NEW YORK — (CNN) There’s no sugarcoating it.
The September jobs report was not good.
And it’s adding to the considerable amount of apprehension that investors have about the global economy and financial markets.
The Dow Jones Industrial Average, S&P 500 and Nasdaq all fell more than 1.5% in early morning trading Friday.
Prior to the release of the report, stock market futures were pointing to a modestly higher open.
The weak jobs report has some experts wondering if the Federal Reserve will now hold off on an interest rate hike until next year.
Along those lines, bank stocks were among the biggest losers Friday morning. The SPDR S&P Regional Banking exchange-traded fund plunged 4%.
Low rates have hurt profit margins at many banks since it’s tougher to make money on loans when short-term rates are near zero.
And government bond yields fell as well. That’s another sign that investors are more nervous about the health of the economy and feel that the Fed may keep rates near zero for even longer.
The rate on the benchmark 10-year U.S. Treasury note dipped below 2% for the first time since the market panic of August 24.
Bond yields fall as prices rise.
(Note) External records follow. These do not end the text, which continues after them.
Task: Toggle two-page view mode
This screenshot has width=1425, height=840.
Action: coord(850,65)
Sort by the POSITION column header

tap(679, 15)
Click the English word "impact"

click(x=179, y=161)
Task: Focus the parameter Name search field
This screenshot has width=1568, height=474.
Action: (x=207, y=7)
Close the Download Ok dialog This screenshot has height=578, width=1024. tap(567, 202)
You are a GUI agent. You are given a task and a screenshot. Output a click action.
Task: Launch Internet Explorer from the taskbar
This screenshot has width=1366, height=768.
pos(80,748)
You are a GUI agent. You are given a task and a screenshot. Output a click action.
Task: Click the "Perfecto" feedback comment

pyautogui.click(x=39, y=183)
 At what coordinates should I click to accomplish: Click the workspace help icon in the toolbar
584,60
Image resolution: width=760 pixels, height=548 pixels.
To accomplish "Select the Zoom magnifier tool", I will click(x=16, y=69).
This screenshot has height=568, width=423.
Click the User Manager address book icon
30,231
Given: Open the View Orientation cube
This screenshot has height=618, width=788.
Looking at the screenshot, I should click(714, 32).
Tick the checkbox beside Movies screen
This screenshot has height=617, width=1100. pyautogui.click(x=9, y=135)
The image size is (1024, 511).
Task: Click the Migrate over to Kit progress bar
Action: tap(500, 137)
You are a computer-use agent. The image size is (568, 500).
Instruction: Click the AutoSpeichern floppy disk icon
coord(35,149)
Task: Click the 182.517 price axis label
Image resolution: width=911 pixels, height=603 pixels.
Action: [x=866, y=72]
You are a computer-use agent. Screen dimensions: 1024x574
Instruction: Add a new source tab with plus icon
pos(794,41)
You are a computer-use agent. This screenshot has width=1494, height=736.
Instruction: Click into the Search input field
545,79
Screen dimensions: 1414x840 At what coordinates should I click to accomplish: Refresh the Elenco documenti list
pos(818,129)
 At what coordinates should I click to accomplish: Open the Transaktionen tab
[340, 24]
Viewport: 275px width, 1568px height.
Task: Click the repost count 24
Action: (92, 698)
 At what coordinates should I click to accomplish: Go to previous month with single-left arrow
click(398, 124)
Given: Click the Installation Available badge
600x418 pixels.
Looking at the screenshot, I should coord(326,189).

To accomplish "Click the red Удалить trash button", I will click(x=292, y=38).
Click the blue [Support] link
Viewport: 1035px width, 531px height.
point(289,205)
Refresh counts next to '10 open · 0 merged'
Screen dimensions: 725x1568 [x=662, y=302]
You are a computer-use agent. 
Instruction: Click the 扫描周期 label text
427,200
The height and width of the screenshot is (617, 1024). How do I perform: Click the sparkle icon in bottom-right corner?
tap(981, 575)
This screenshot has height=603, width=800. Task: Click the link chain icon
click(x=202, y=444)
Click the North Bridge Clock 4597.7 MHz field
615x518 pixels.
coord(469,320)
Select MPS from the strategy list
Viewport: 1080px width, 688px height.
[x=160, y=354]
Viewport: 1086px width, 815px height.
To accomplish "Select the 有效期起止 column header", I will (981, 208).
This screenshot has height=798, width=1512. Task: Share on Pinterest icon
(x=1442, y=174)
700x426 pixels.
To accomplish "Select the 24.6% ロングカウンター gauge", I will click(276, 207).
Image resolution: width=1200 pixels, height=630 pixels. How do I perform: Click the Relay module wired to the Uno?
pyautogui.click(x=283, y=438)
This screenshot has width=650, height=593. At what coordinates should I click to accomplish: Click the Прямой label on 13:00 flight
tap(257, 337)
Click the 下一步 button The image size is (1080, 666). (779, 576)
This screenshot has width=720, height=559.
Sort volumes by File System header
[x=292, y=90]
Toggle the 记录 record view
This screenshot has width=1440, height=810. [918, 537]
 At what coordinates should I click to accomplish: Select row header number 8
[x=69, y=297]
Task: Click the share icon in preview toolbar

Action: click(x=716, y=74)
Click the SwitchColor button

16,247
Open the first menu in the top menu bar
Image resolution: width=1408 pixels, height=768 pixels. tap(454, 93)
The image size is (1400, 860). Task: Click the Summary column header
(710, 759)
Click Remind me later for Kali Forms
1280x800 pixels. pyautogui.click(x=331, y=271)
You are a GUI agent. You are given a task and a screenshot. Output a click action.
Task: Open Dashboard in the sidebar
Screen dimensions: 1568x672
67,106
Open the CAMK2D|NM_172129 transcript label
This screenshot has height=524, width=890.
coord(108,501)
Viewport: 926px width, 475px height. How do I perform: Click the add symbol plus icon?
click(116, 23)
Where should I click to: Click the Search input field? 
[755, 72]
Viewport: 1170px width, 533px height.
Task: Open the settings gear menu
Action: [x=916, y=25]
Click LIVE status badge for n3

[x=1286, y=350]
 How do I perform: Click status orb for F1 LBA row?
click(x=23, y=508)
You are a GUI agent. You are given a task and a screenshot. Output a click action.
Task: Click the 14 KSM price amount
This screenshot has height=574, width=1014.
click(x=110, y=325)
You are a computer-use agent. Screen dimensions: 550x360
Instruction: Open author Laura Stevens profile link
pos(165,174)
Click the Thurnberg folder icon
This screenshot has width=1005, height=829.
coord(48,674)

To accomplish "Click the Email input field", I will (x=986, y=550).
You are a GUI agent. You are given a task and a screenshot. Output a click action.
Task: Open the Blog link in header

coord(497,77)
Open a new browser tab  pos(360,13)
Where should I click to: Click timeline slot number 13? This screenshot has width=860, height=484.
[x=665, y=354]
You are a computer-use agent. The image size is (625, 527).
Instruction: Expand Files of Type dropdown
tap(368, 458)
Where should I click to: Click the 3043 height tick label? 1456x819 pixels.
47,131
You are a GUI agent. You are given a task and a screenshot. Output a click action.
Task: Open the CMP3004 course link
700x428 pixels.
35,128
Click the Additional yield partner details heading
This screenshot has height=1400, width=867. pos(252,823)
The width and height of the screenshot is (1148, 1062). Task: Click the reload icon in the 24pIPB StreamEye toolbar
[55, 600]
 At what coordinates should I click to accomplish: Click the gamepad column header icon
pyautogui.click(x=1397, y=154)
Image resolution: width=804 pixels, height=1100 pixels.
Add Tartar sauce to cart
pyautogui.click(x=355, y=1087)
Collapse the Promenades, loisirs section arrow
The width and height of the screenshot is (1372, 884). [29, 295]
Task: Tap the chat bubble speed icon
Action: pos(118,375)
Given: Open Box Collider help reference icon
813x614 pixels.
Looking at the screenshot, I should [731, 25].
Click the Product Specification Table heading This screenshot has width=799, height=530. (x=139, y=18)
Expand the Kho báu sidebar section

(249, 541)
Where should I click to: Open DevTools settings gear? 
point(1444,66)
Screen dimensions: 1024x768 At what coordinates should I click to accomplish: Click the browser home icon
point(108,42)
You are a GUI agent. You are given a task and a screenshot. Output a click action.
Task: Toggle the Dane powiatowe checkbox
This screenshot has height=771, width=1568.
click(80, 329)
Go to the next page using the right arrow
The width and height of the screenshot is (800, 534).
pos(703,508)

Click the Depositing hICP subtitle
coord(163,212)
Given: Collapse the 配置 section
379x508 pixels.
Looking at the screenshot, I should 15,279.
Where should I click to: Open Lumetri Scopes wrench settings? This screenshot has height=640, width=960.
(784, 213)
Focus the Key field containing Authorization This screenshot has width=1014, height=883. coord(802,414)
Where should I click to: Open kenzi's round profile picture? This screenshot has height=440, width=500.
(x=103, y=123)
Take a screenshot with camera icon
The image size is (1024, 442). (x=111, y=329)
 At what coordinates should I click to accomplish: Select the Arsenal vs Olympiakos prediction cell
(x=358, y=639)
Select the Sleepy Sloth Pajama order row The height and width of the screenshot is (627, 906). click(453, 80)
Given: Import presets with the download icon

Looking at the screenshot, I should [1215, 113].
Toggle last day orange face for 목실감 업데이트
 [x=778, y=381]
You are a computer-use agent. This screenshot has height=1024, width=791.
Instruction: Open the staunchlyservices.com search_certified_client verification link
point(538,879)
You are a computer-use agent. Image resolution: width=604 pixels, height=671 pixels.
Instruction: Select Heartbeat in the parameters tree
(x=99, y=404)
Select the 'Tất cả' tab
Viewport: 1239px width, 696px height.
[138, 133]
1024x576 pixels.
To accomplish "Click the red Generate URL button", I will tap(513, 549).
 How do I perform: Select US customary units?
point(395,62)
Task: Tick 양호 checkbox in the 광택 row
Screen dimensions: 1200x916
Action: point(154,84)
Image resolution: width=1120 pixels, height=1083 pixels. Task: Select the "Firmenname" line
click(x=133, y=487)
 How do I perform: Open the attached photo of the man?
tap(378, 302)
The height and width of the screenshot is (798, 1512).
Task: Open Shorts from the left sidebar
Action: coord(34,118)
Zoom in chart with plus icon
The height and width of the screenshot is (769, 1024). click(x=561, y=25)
Traders tend to buy more bonds when they are worried about the economy. Bonds are viewed as a safer alternative to much riskier stocks.
Gold, which often does well when investors are nervous, shot up nearly 2% Friday morning.
CNNMoney’s Fear & Greed Index, which measures seven gauges of investor sentiment, fell further into Extreme Fear Territory. And the VIX, a market volatility gauge that is one of the components of the Fear & Greed Index, shot up 8%.
It”s understandable why investors are on edge.
Stocks just suffered their worst quarter in four years, largely due to worries about market turmoil in China and concerns that the Chinese economy was slowing at a much more dramatic pace than thought.
In fact, the Fed cited global volatility as a main reason why it did not raise interest rates last month.
But many market bulls had maintained that China’s woes would not hurt the U.S. and jobs growth remained strong, was the argument of the optimists.
The disappointing jobs report now calls into question the strength of the U.S. economy.
The Fed may now need to push off plans for a rate hike until early 2016 unless the jobs numbers for October and November show healthier job gains and a stronger pickup in wage growth.
Even though the market usually cheers news that suggests the Fed will keep rates low, there is now a sense that rates have been near zero for too long.
The Fed slashed rates to zero in December 2008 — the height of the credit crisis and Great Recession.
This would be the first rate hike in nine years, and an important symbolic sign. It could show the Fed’s confidence in the U.S. economy.
But all of a sudden, investors have to wonder if there are more reasons to be optimistic than pessimistic about the economy and job market.